— Tu tarea —
Continúa el texto sobre el coro de la catedral de Sigüenza a partir de su última frase.

— Fragmento proporcionado —
※

El coro de la catedral de Sigüenza

sábado, 22 noviembre 1969 0 Por Herrera Casado

Las llaves de las grandes puertas de la catedral de Sigüenza, se muestran ante un sitial del coro catedralicio, en 1969

Publicado en Nueva Alcarria el 22 de Noviembre de 1969

Quizás sea excesivo traer a colación a Paul Valèry cuando nos vamos a poner a hablar del Coro de la Catedral de Sigüenza. Pero en Arte todo está relacionado, y las volutas de madera que cubren las espaldas de los canónigos tienen cierto parecido con las palabras que vuelan y bucean en «El Cementerio Marino». Porque el alma del artista, en cualquier época que se le considere, ha sido siempre una e inalterable; su preocupación, el mismo misterio en todas las edades: nacer, vivir y morir; y su asombro, siempre nuevo y siempre repetido: ver las cosas que de pronto surgen, quedan frente a él, y desaparecen. El artista es una piel sensible; nota los pinchazos antes que los otros, y sangra enseguida, al menor rasguño.

Cuando al poeta francés le preguntaban por el significado de sus versos, inundados de metáforas extrañas y donde las más opuestas palabras hermanaban, contestaba que él solo había querido decir lo que había dicho: «no existe el verdadero sentido de su texto». Es cierto. El poeta, como el escultor, buscan algo más: lo más importante para el artista: crear. Sacar algo de donde un momento antes no había nada, de donde un momento antes no había más que una piedra, un trozo de madera, unas palabras en el diccionario, que es como si no hubiera nada.

※

— Material proporcionado —
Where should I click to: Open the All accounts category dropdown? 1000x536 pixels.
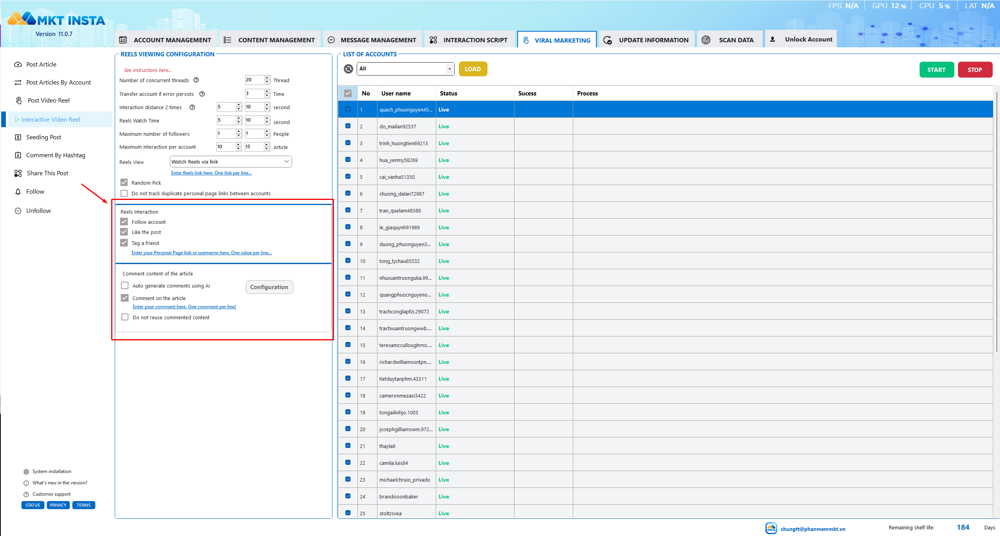click(x=406, y=69)
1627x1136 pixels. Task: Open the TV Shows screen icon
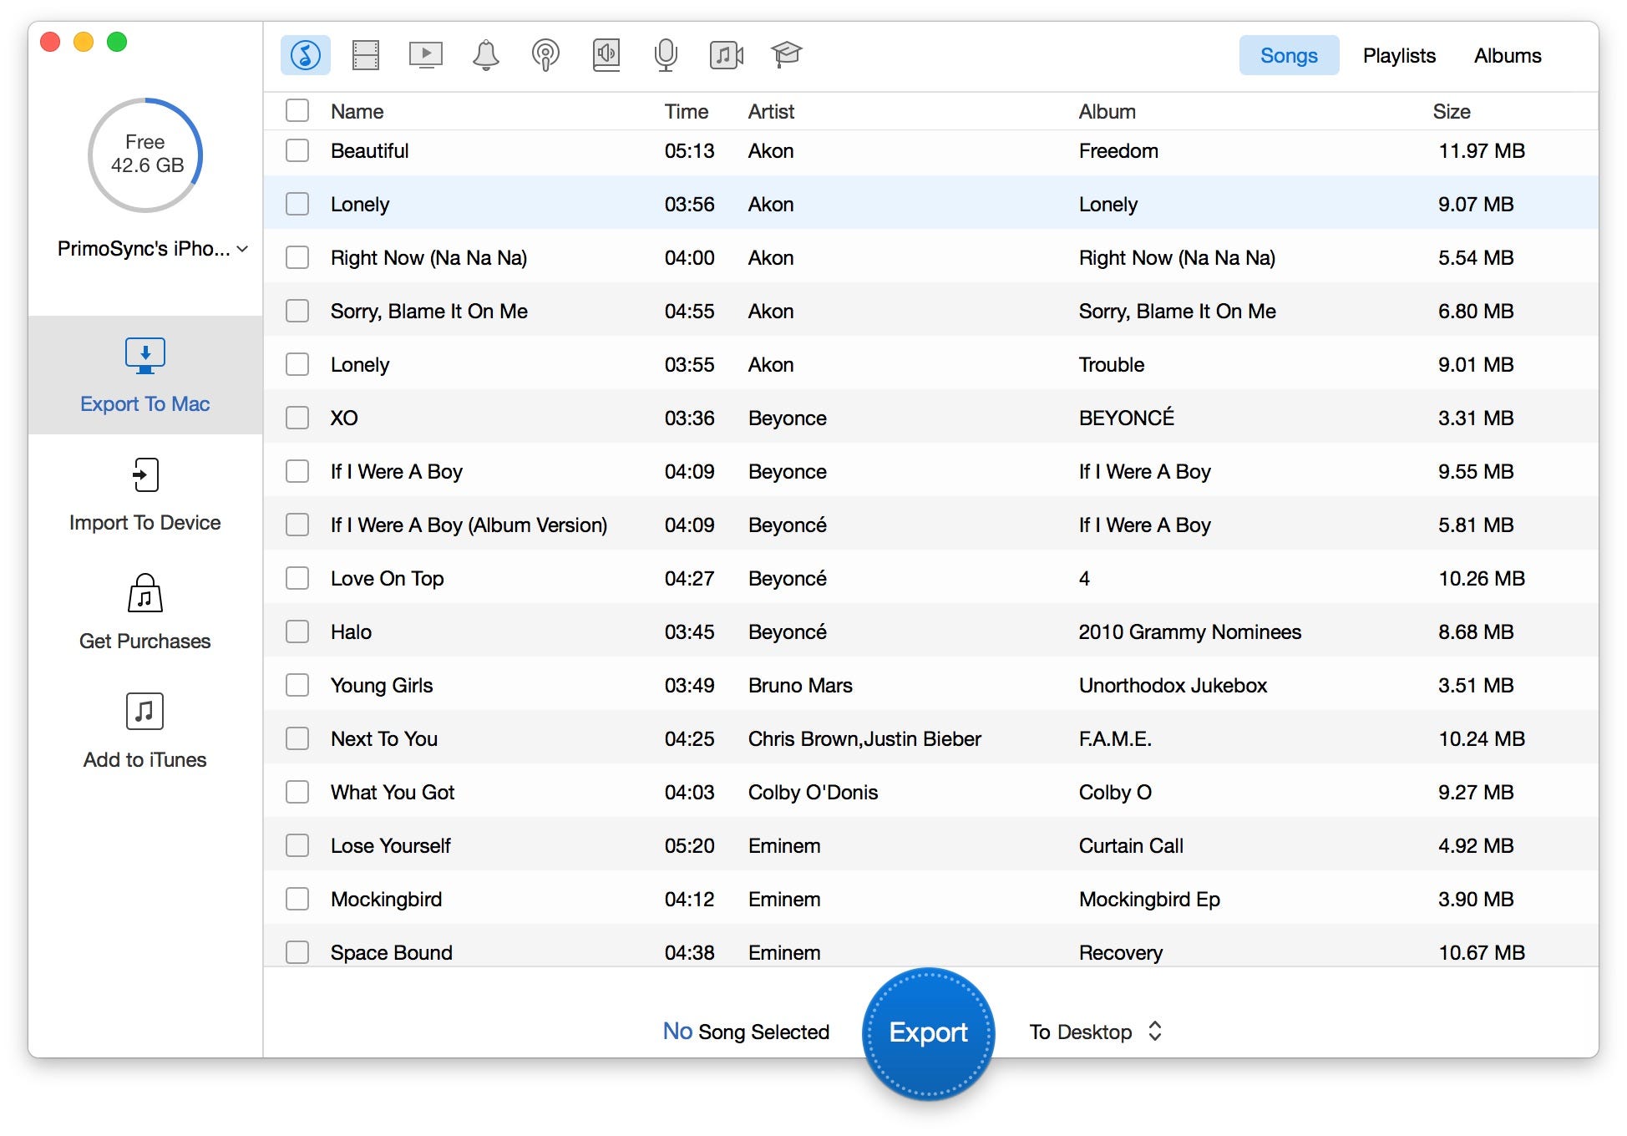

※

— Respuesta escrita —
Todo esto lo he pensado al contemplar la sillería del Coro de la Catedral de Sigüenza. Con toda seguridad, una de las mejores piezas de arte que existen en nuestra provincia.

La negra madera de nogal, que ha recibido miles de pequeñas dentelladas de manos del artista, ha dejado su sonrisa helada para los siglos futuros. Un ir y venir de confusas pensamientos; un revolar continuo de ideas inconcretas; un total delirio de anhelos mezclados en azul humareda: eso pasaba por la mente del escultor, y eso como un milagro, quedó grabado en el lugar donde los santos varones seguntinos, a lo, largo de los siglos, rezan a Dios y le imploran por los hombres.

En Toledo, el Coro de la Catedral representa, en múltiples escenas, la conquista de Granada. El de San Martín Pinario, en Santiago, enseña al visitante diversas escenas de la vida de la Virgen María. En Burgos florecen las escenas santas junto a las que no lo son tanto. Pero solo en Miraflores, de Burgos, y en Santo Tomás, de Ávila, ocurre lo que en Sigüenza: que toda representación del Bien o el Mal, de la vida o la muerte, de la historia de Dios o los hombres, se eleva tanto, se hace tan pura, tan silenciosa, tan sublime, que cristaliza en un mudo canto de líneas y círculos, de muertes calladas y geométricas resurrecciones, donde la única concesión a la prosaica representación del mundo son unos cardos y algunas hojas en las sillas centrales. Todo lo demás se hace danza del pensa­miento, inquietud metafísica y religiosa adoración. Entonces ¿quién hizo esos trenzados sin objeto? ¿Es que no sabía tallar algo más bonito: escenas, por ejemplo, que todos comprendieran, y que, incluso, levantarían más el ánimo hacia la adoración de Dios?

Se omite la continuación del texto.